Write out exactly the lines of the entries below from the one holding "You are a computer-use" to the one holding "Instruction: Open the 我的发布 tab", inclusive, and leave out all other lines.

- Data section:
#####
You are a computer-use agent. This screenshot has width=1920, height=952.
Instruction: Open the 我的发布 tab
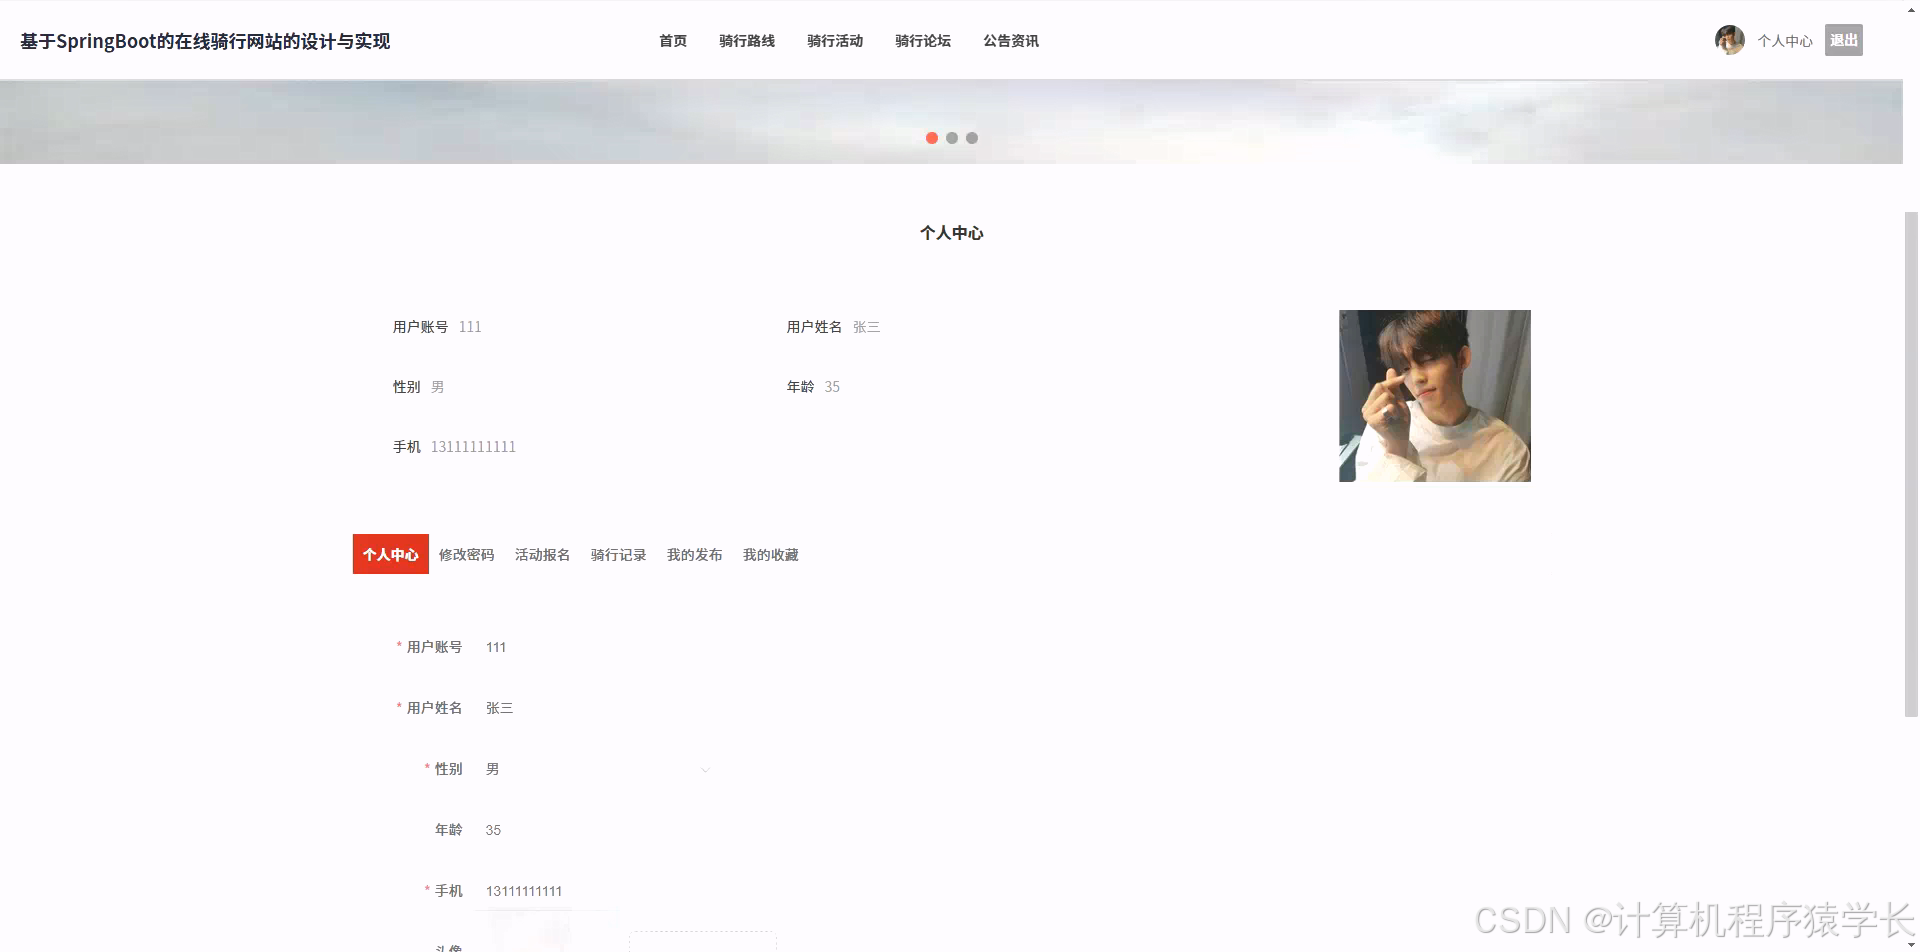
#####
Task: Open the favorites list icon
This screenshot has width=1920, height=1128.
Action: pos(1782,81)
#####
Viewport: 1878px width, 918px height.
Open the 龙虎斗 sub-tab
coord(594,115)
#####
- Exercise output:
You are a computer-use agent. This screenshot has width=1920, height=952.
Instruction: Open the 我的发布 tab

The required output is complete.